PROBLEM DESCRIPTION: When you copy from the entries that follow, take only the lines from the one with "Viewport: 1568px width, 772px height." down to the one with "You are a computer-use", keeping both ends and dropping every picture.

(Stored items)
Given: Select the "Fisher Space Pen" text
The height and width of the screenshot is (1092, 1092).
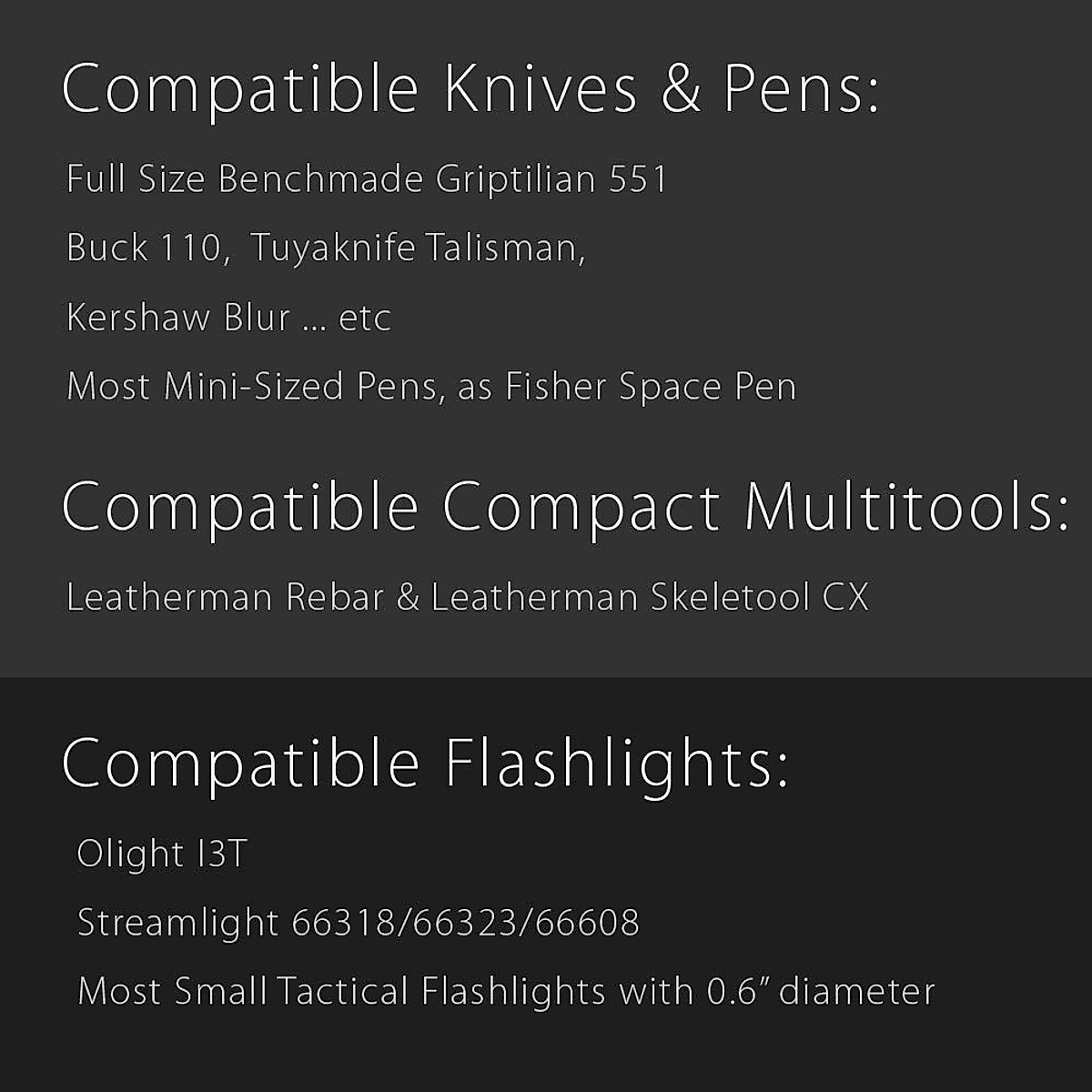Looking at the screenshot, I should [x=651, y=387].
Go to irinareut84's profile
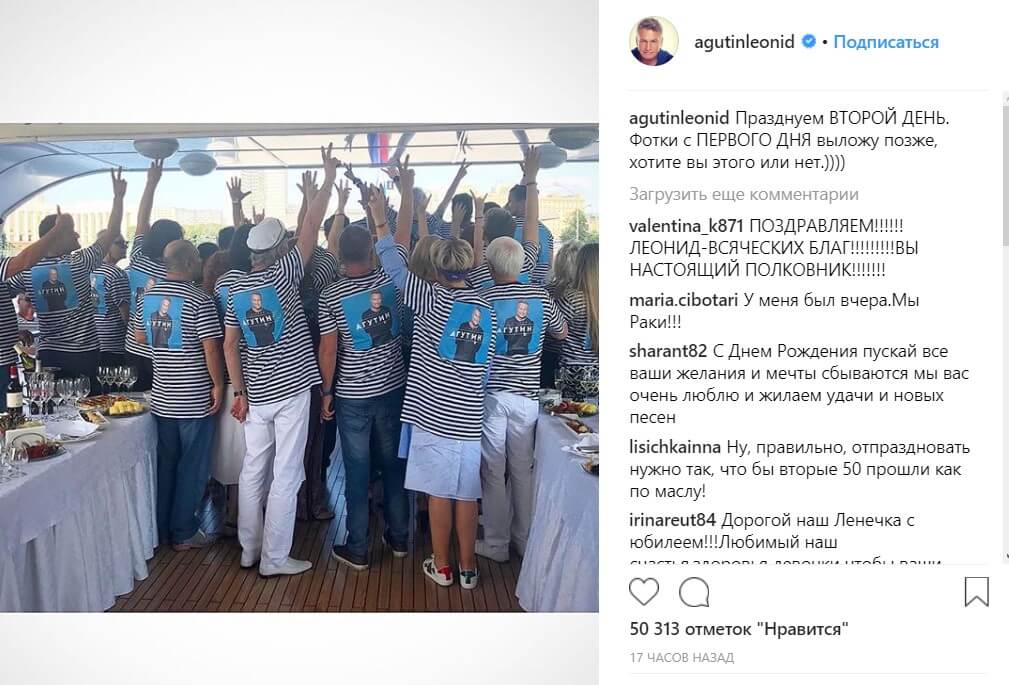This screenshot has width=1009, height=685. pyautogui.click(x=672, y=520)
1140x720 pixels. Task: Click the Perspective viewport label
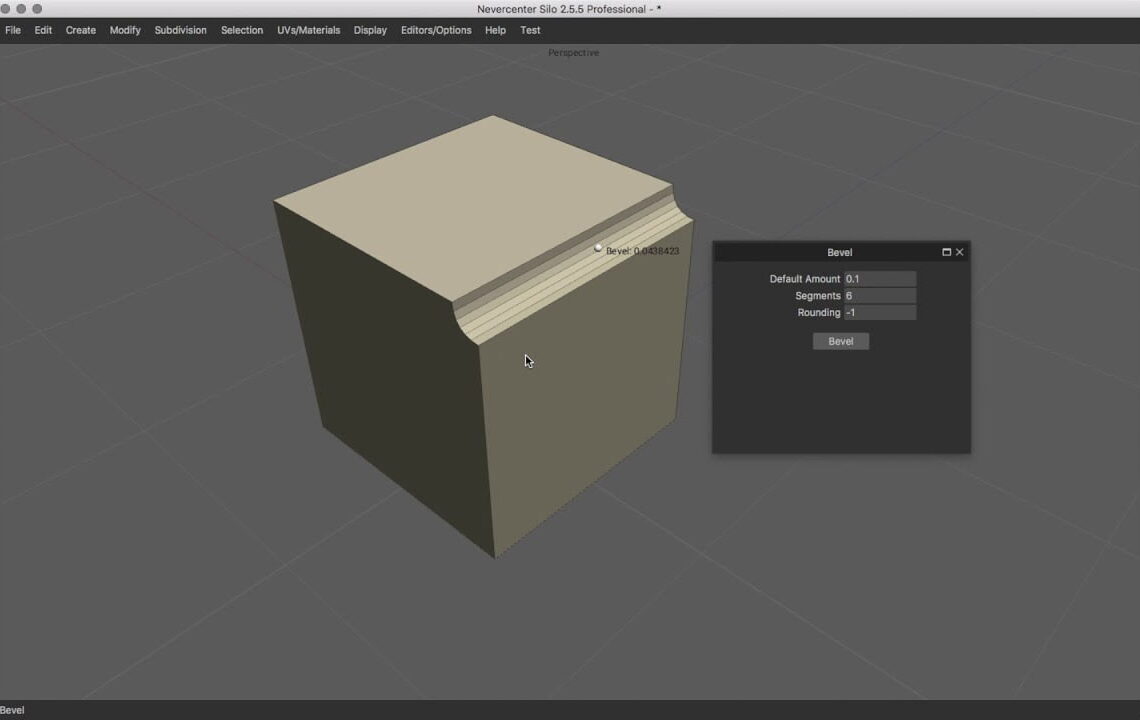572,52
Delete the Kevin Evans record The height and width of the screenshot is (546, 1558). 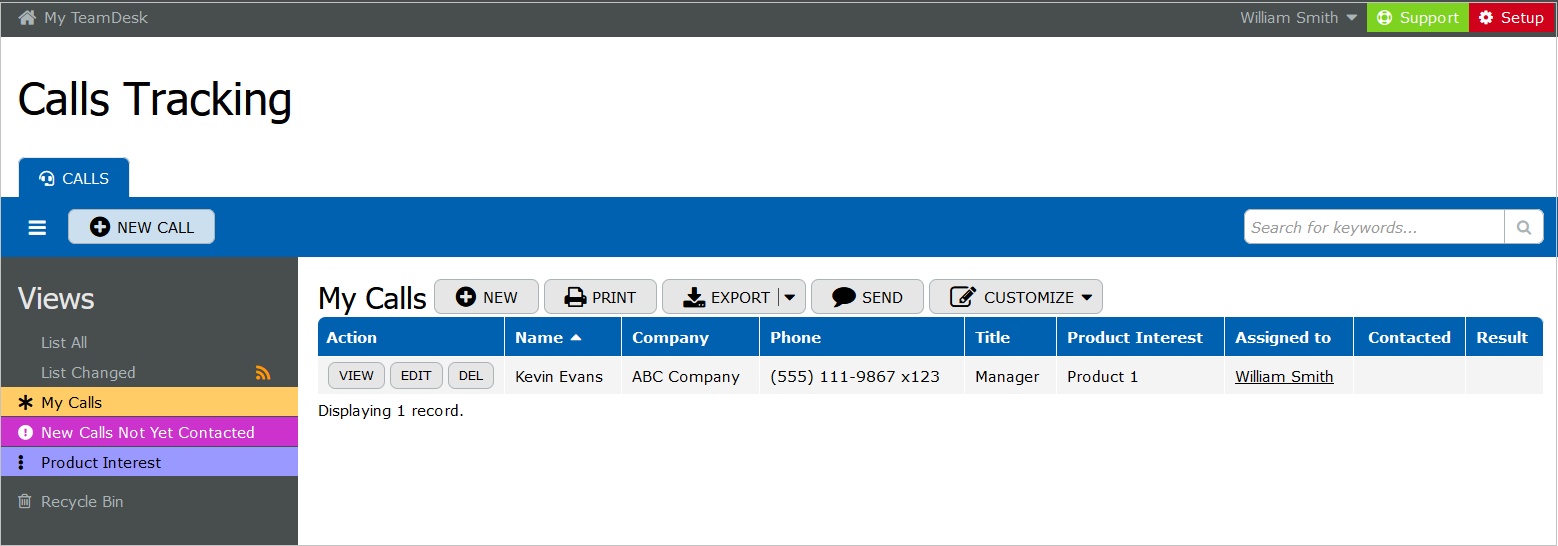click(x=470, y=376)
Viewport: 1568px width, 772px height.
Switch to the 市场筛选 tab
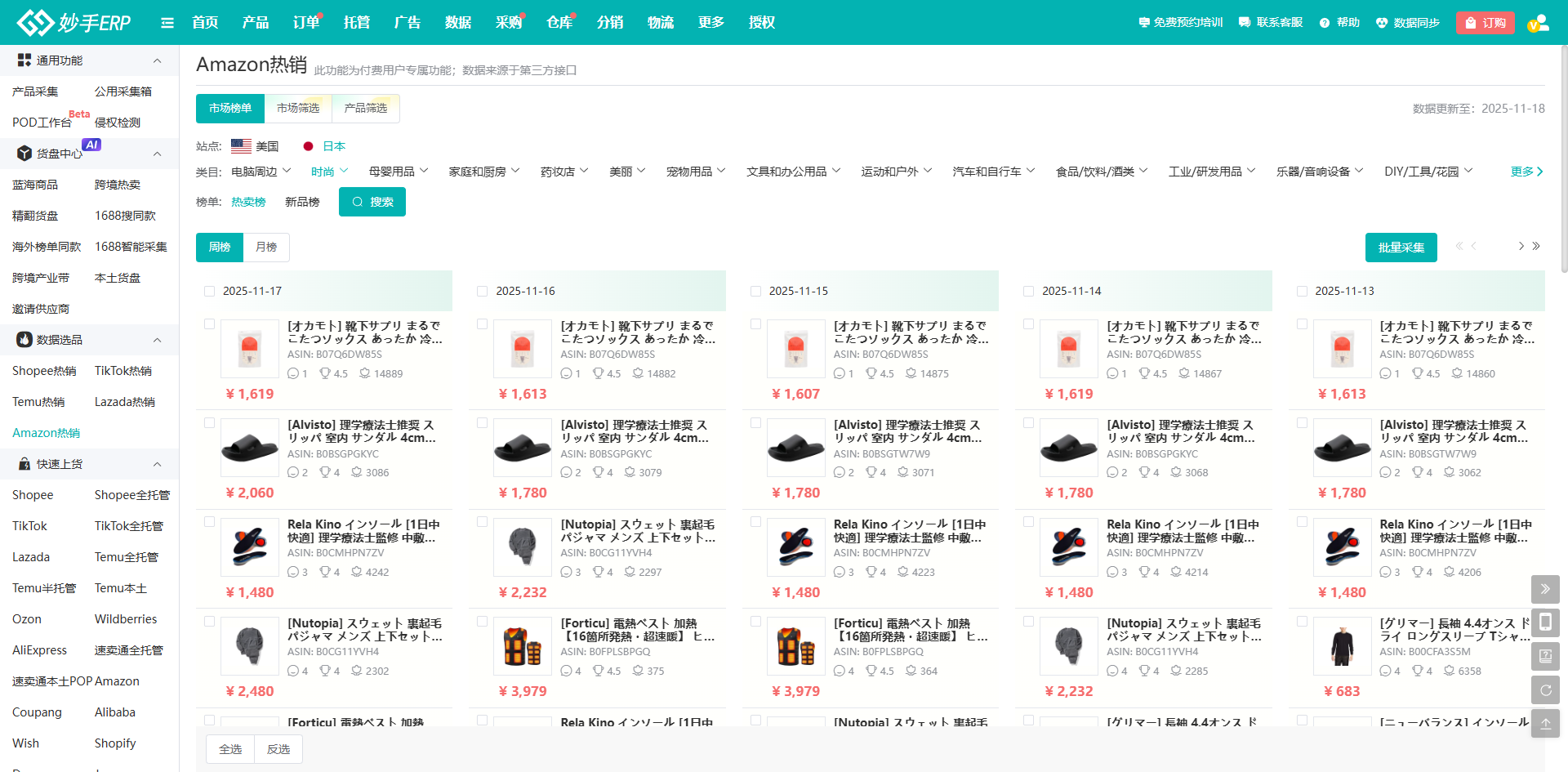click(x=298, y=108)
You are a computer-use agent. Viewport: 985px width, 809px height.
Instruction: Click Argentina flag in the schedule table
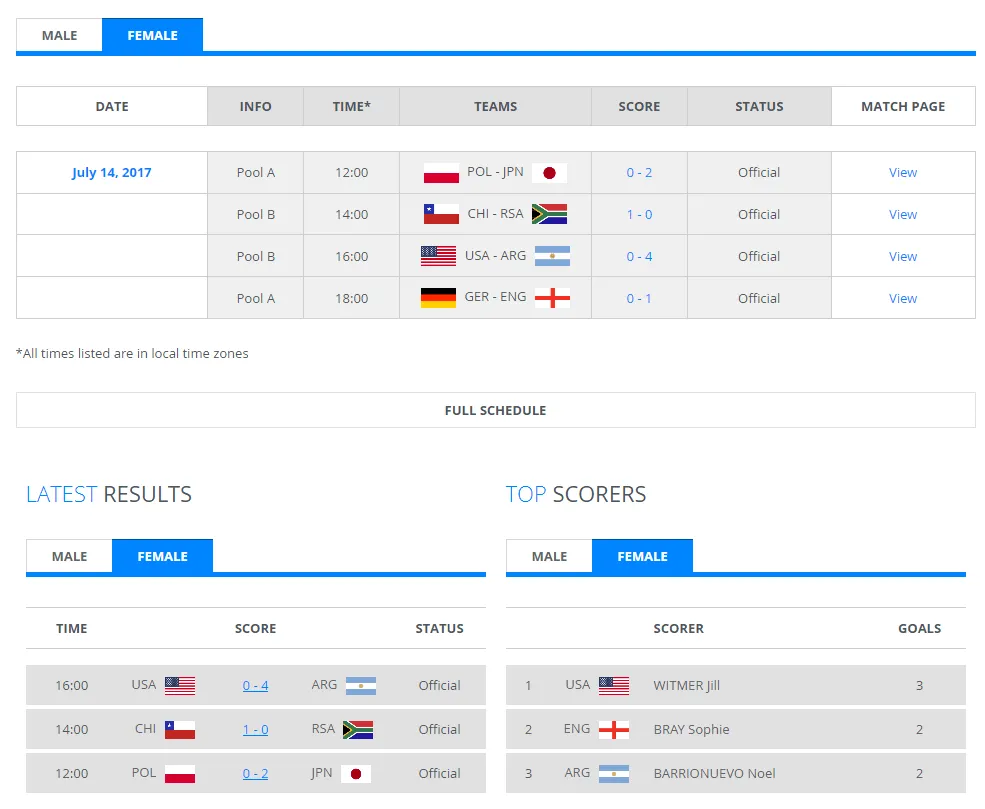[x=552, y=256]
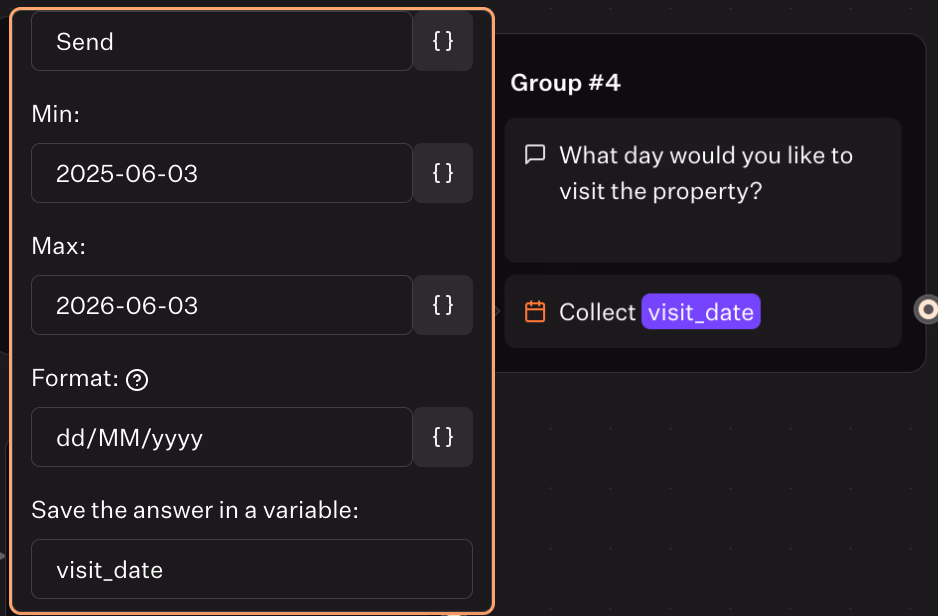Edit the Max date field showing 2026-06-03
This screenshot has width=938, height=616.
click(x=221, y=305)
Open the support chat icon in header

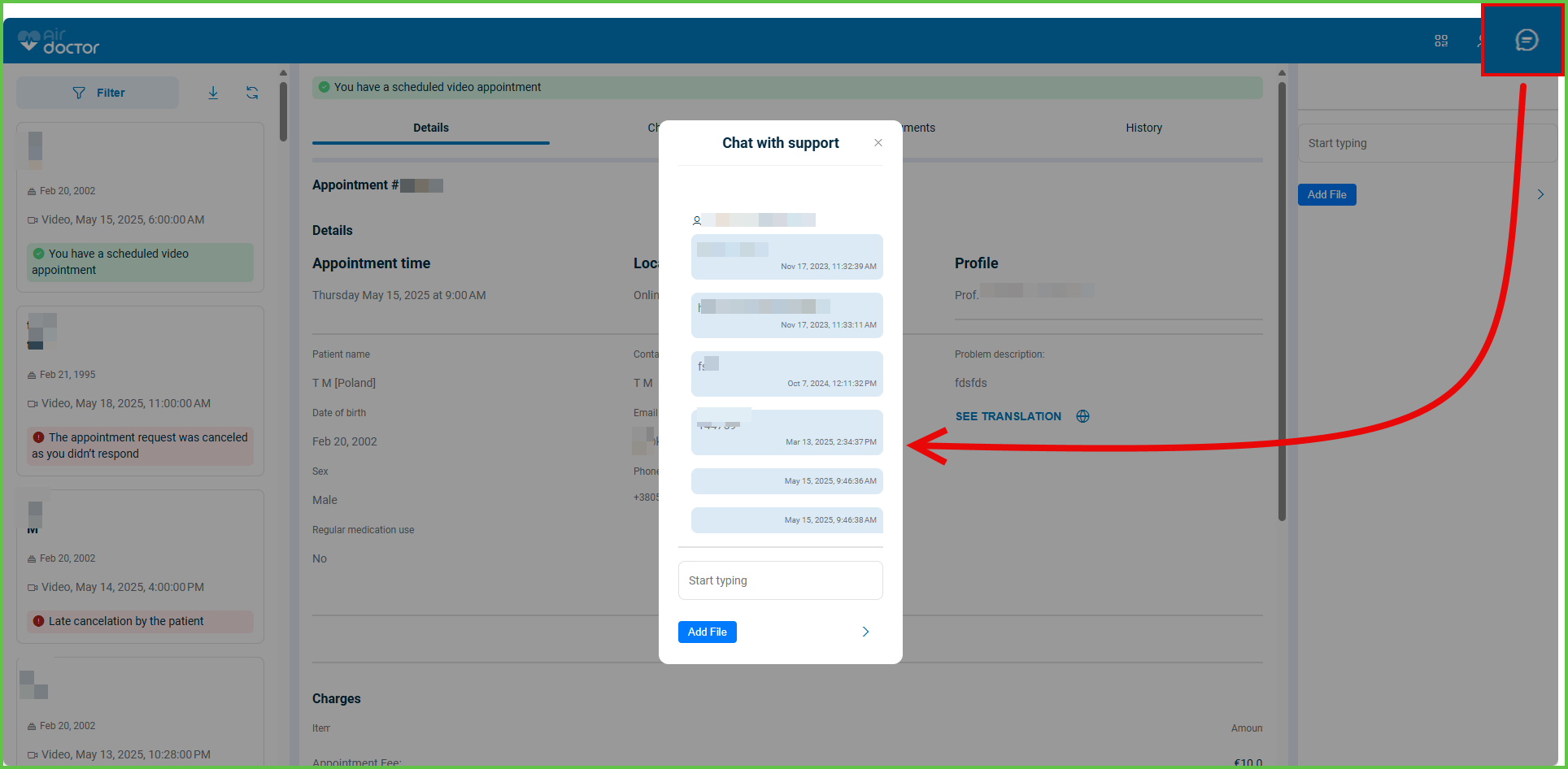1527,40
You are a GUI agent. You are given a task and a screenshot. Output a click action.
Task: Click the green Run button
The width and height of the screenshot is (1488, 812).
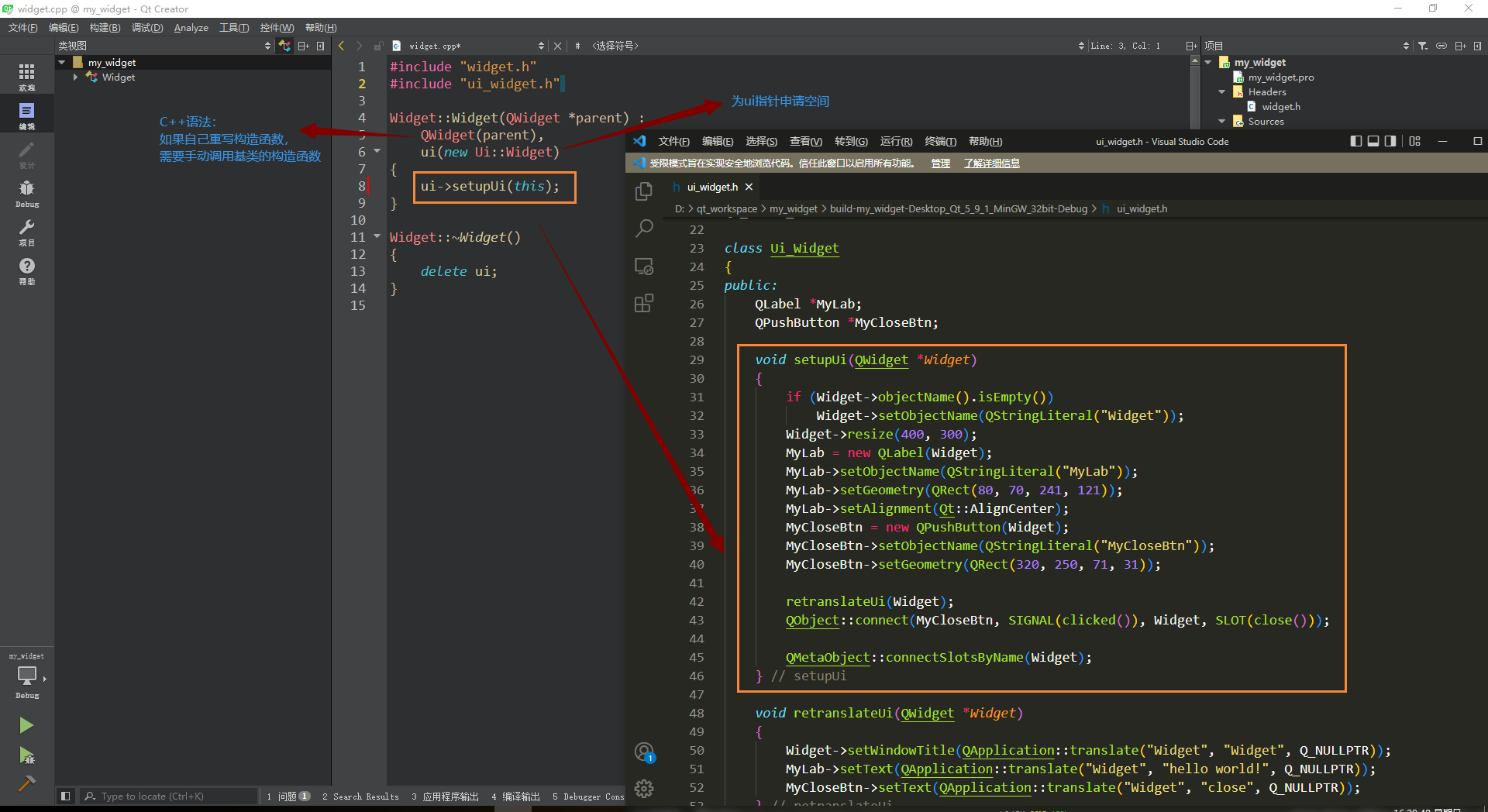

ANSWER AREA:
Viewport: 1568px width, 772px height.
Switch to the 市场筛选 tab
click(x=298, y=108)
You are a computer-use agent. Viewport: 985px width, 809px height.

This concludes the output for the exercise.